= Kosher tourism =

Tourism centered around the Jews

Kosher tourism is tourism which is geared mostly towards Orthodox Jews. The accommodations in these destinations include kosher foods, and are within walking distance of Orthodox synagogues. Flights to these destinations often have kosher airline meals available.

== Holiday travel ==
Many kosher vacation packages are geared toward the Jewish holidays throughout the year including Passover, Sukkot and Hanukkah. In Israel, schools are on vacation and parents take advantage of the free time to travel within the country or overseas. Yeshivas in other parts of the world also have a vacation period during these holidays known as Bein Hazmanim.

=== Passover ===
A seasonal subcategory of the Kosher tourism industry is travel for Passover, a period of a week that otherwise involves special preparation of the personal home and kitchen.

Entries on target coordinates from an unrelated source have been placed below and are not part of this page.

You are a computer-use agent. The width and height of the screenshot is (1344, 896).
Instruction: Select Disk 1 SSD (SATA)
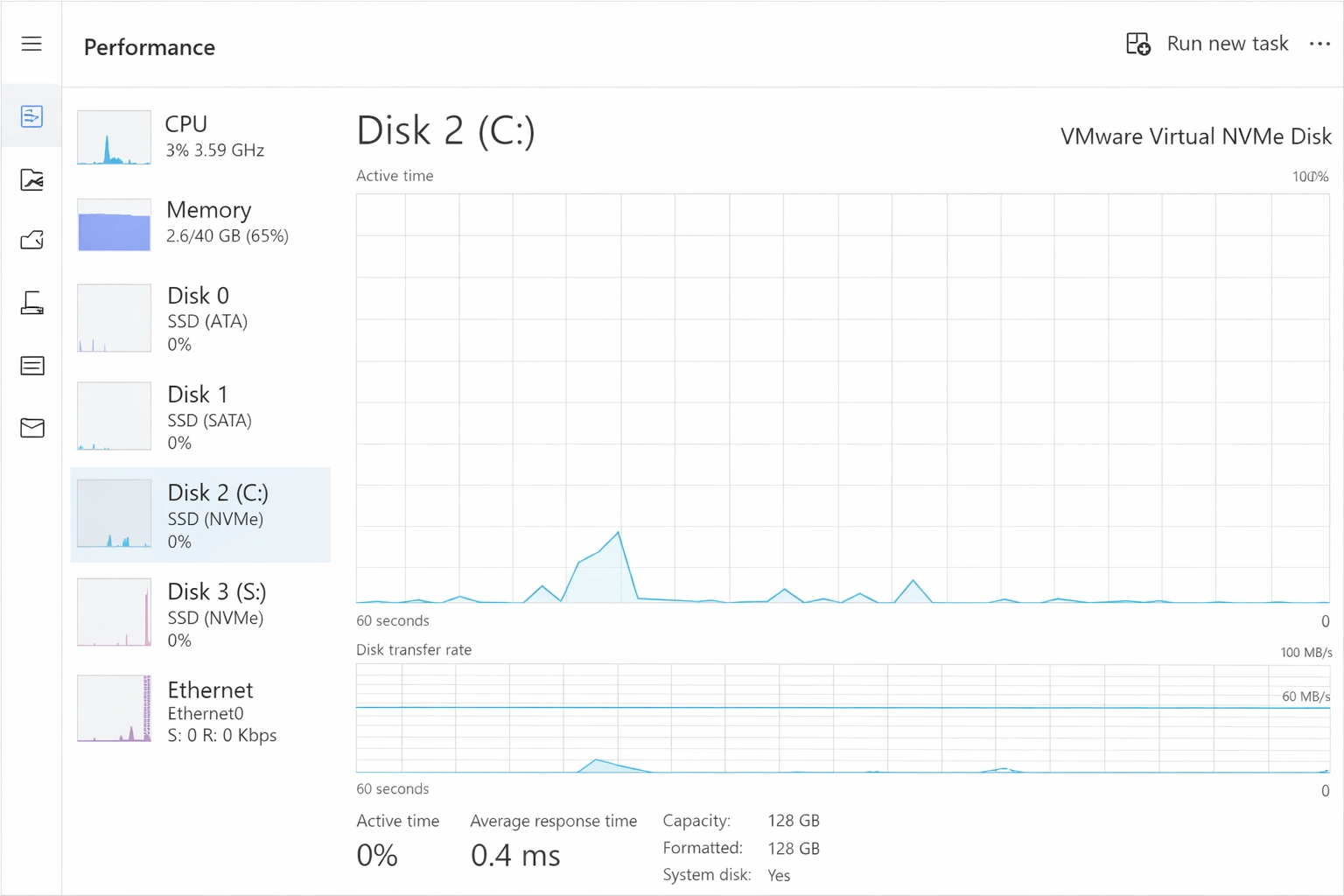(201, 416)
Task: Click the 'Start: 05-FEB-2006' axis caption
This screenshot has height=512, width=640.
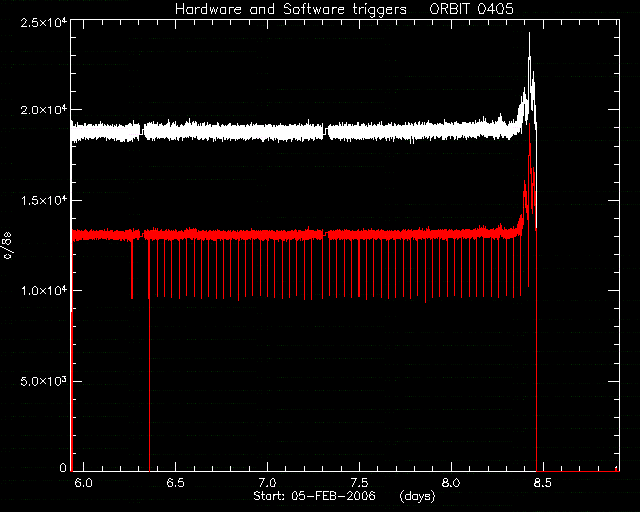Action: tap(314, 496)
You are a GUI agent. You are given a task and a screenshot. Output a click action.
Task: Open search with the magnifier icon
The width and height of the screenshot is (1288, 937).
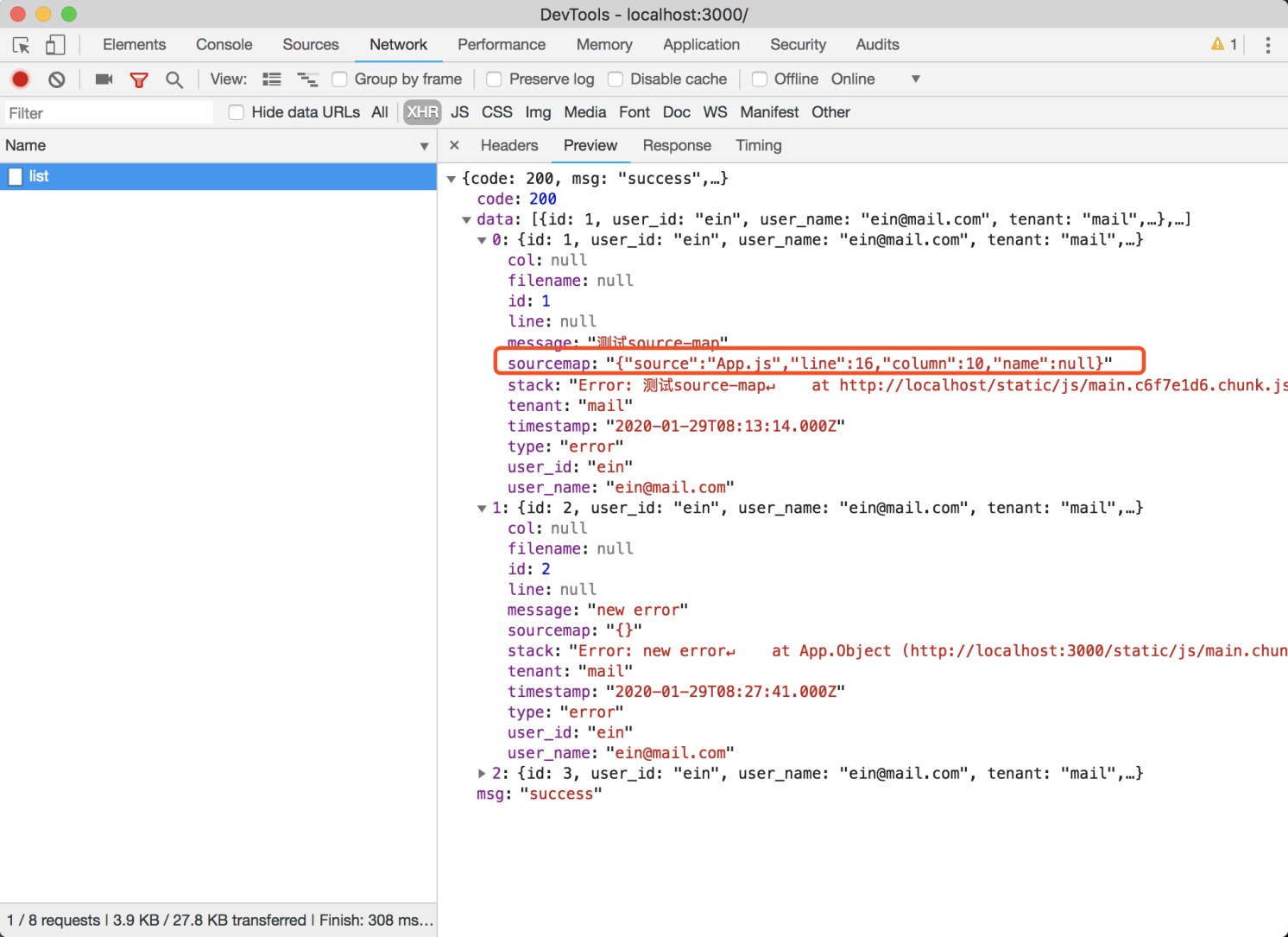pos(174,79)
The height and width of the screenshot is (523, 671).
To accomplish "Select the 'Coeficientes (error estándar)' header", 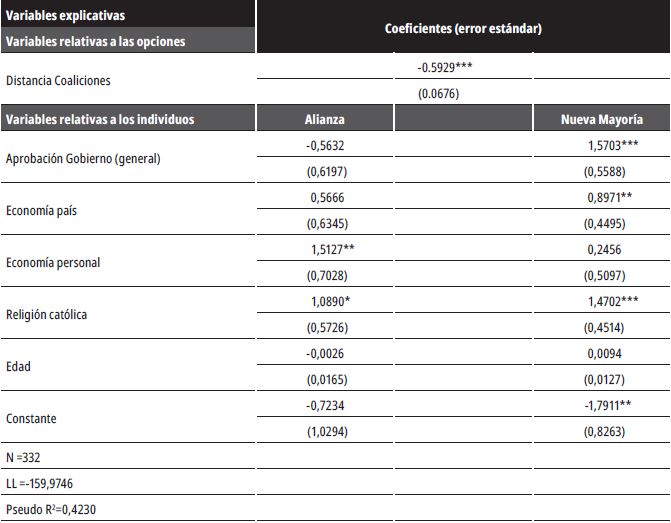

It includes specially designed all-inclusive Passover cruises and resorts.

=== Sukkot ===
The week-long holiday of Sukkot involves the need to eat meals and sleep in a sukkah which destinations and locations wishing to attract observant Jews will build, either for eating only, or overnight use as well.

=== Hanukkah ===
During the holiday of Hanukkah, places such as Modi'in are popular for those who want to see the historical sites where many of the events leading up to the Maccabean Revolt took place.

== Haredi tourism ==
Another subcategory of the Kosher tourism industry is tourism products geared toward the Haredi community. This segment of the Kosher tourism industry has a potential customer base of about 800,000 households. Important aspects of this segment of the industry include separate hours for men and women at swimming pools and beaches and the hotels might remove televisions or Internet access from rooms and the lobby, and kosher vacation rental platforms such as the booking site Kvation and the classified site GoKosher have further expanded accommodation options for the Haredi travelers.